# Algorithm Needed; \$25,000 Reward

It’s not quite the Netflix Prize — which paid \$1 million to whoever could improve that company’s Cinematch recommendation algorithm by 10 percent — but there’s a new competition designed to predict magazine sales at newsstands. It’s being run by Hearst and the Direct Marketing Association. Rules are here; the top prize is \$25,000. [%comments]

#### Ian Kemmish

\$25,000 sounds pretty paltry. I might consider it in return for the combined salaries of all the experienced old guys with centuries of collective experience whom I'd be putting out of work.

#### Max

Yeah, especially since Hearst can learn from all the applicants. A clever framework for solving a problem can be more valuable than a winning solution, and Hearst gets to keep all the applicants' submissions.

#### Nate C.

If you're not allowed to include any external data sources, aren't many contestants going to end up with the same answer?
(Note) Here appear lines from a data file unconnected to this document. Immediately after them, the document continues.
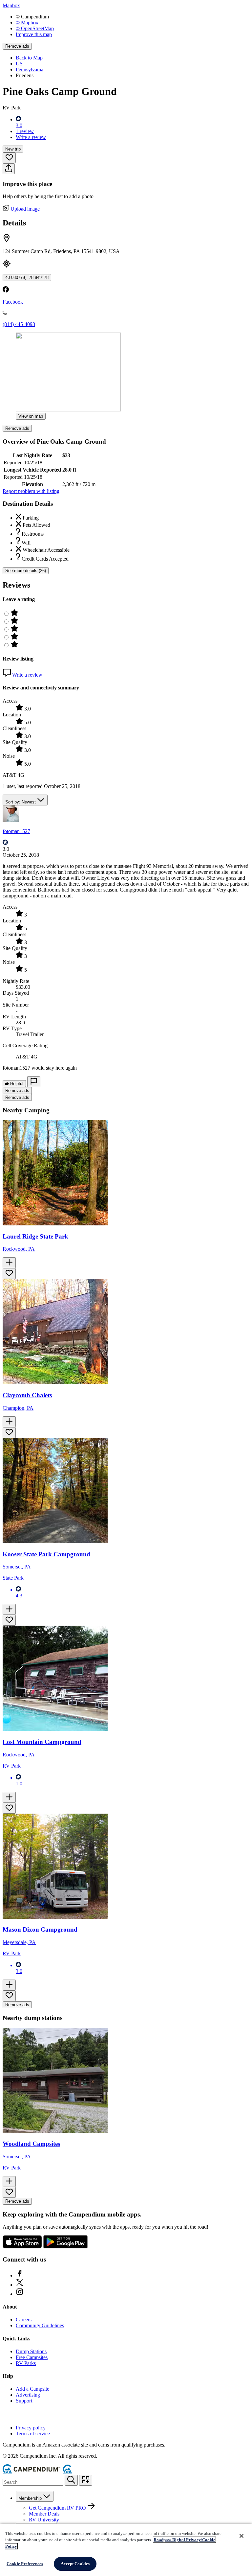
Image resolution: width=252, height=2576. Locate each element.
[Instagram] (20, 2294)
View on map (30, 416)
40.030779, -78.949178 (27, 277)
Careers (24, 2319)
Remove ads (17, 46)
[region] (126, 2550)
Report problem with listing (31, 491)
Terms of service (33, 2433)
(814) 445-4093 (19, 324)
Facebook (13, 302)
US (19, 63)
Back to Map (29, 57)
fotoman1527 (16, 831)
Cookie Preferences (25, 2563)
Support (24, 2400)
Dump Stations (31, 2351)
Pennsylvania (29, 69)
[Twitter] (20, 2284)
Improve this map (34, 34)
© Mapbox (27, 22)
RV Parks (26, 2363)
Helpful (16, 1083)
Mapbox (11, 5)
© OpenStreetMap (35, 28)
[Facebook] (20, 2275)
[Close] (241, 2536)
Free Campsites (32, 2357)
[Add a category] (85, 2480)
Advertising (28, 2395)
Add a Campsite (32, 2389)
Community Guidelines (40, 2325)
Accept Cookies (75, 2563)
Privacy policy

Additionally, they're holding data back? That's like saying "tell me the seasonal batting averages of these players" and only providing the data where they played the Pittsburgh Pirates, then providing the Yankees and wondering why the model wasn't accurate.

#### Ryan

Nate, the question is whether they can predict future sales. In order to do this, they have to test the models against data. They can't simply test against the same data that was used to build the data because this would be akin to knowing the results of the future data, making the model itself unnecessary.

Also, presumably, the data provided will be a random sample of the full data. Your example assumes that they are going to hold back specific types of transactions whereas that would make little sense from a modeling perspective.

It is common practice to build models from a sample and test against another random sample. This is how you validate your model.

#### Matt

It took a 19 hour plane trip to India to convince me to buy a physical magazine (mainly because I cannot read or play on my Droid during take-off or landing). I'd suggest starting the algorithm with:

if (owns(smartPhone))
{
return false;
}

#### David

Nate (#3), it's about using the sources that you're given so that the solution to the problem can be replicated by the companies themselves. Additionally, data is withheld because the withheld data is used to check the algorithm's predictive accuracy. The same was done with the netflix prize.

#### MarkD

\$25,000? Really?

Netflix paid a ton of cash because the algorithm was *worth* that amount to them (not to mention the publicity value). I'm pretty sure Hearst and the DMA could scrape together double this from their couch cushions and lunch martini budget alone.

I hope they get a grand total of one applicant from a struggling grad student who scribbled some idea on a napkin and sent it in.

#### infopractical

The pie may be so small because this particular pie making business is a relic of an institution.

#### Meg

Online contests are very popular among scientific community of data miners, because they provide the most objective and fair comparison of different algorithms. Many such competitions are hosted in TunedIT.org - http://tunedit.org/challenge - for instance a recent contest funded by TomTom was designed to predict traffic jams for GPS navigation.